Au Royaume-Uni, Nigel Farage savoure sa victoire ce lundi, rapporte notre correspondante à Londres, Muriel Delcroix. C’est en effet la première fois en plus d’un siècle qu’un parti autre que les Conservateurs et les travaillistes remporte un scrutin national.

On n’attend plus désormais que les résultats en Ecosse où le Ukip devrait rafler son premier siège, ce qui veut dire qu’il l’emporte dans chaque région du Royaume Uni et devient une vraie force politique nationale. Avec pour l’heure 28 % des voix, le Ukip obtient donc 23 eurodéputés, 10 de plus qu’en 2009 devant les travaillistes qui en comptent 18 et dont les résultats s’avèrent décevants. Les Conservateurs au pouvoir sont relégués en troisème position et 18 sièges.

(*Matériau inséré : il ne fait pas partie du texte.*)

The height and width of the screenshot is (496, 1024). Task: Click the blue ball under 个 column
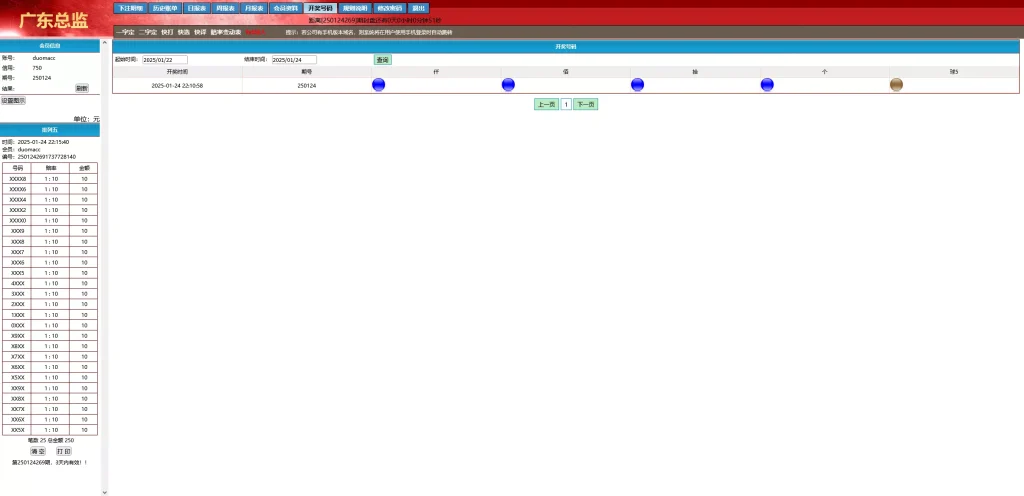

Pour les libéraux-démocrates europhiles, membres de la coalition, c’est la débâcle, avec seulement 7 % des voix, ils sont presque rayés de la carte en ne conservant qu’un siège de député. Autant dire que pour la classe politique traditionnelle l’heure d’une sérieuse remise en question a sonné : le succès du ukip devrait avoir un impact immédiat et obliger les autres formations à clarifier voire à radicaliser leurs positions sur l’Europe dans un pays largement eurosceptique, et la perspective d’un referendum sur le maintien ou non du pays au sein de l’Union européenne semble plus proche que jamais. 

L’Allemagne est le pays le plus peuplé de l’Union européenne et celui qui envoie donc le plus de députés au Parlement européen. Effectivement, les chrétiens-démocrates d’Angela Merkel arrivent en tête avec un peu plus de 35 % des suffrages. Mais ils engrangent malgré tout leur plus mauvais résultat à des élections européennes, notamment en raison du mauvais score du parti frère bavarois. En revanche dimanche soir, les sociaux-démocrates qui gouvernent avec les chrétiens démocrates se sont félicités d’avoir augmenté leur score de 7 points par rapport aux Européennes de 2009.

Les analyses montrent d’ailleurs que la personnalité de Martin Schulz, le candidat des sociaux-démocrates allemands et européens pour la présidence de la République, a joué un rôle dans ce relatif bon succès, explique notre correspondant à Berlin, Pascal Thibaut. L’autre fait marquant de ce scrutin en Allemagne, c’est la percée des eurosceptiques de l’Alternative pour l’Allemagne, qui obtiennent 7 % environ des voix, ce qui leur donne 7 des 96 sièges allemands au Parlement européen. Enfin, dernier fait marquant, la participation était en hausse sensible, de 5 % par rapport à 2009.

En Italie, avec plus de 40 % des suffrages, c’est même un triomphe. A 39 ans, après seulement trois mois à la tête du gouvernement, Matteo Renzi emmène son parti à une victoire sans précédent car jamais la gauche n’a eu un tel score dans son histoire, rapporte notre correspondante à Rome, Anne Tréca. C’est même mieux que la démocratie-chrétienne du temps de sa gloire.

On retient aussi que les Italiens ont donc choisi massivement de soutenir la famille politique la plus européiste. C’est une victoire pour l’Europe et un signe de stabilité pour le pays. Et pour l’assemblée de Strasbourg, la présence chez les démocrates d’un groupe de députés en mesure de faire jeu égal avec les Allemands.

A l’inverse le grand perdant de ces élections, c’est Beppe Grillo, l’ancien comique prend seulement 21 % des suffrages. Un flop. La violence de sa campagne contre les institutions n’a pas payé, pas plus que son projet de référendum sur l’euro. En un an, il a perdu plusieurs millions d’électeurs et cela non plus les sondeurs ne l’avaient pas du tout prévu. Derrière lui, Silvio Berlusconi reste en piste avec 16% des votes. Un tour de force pour un homme condamné pour fraude fiscale et inéligible. Mais c’est un échec pour la droite, qui n’a pas su mobiliser son électorat.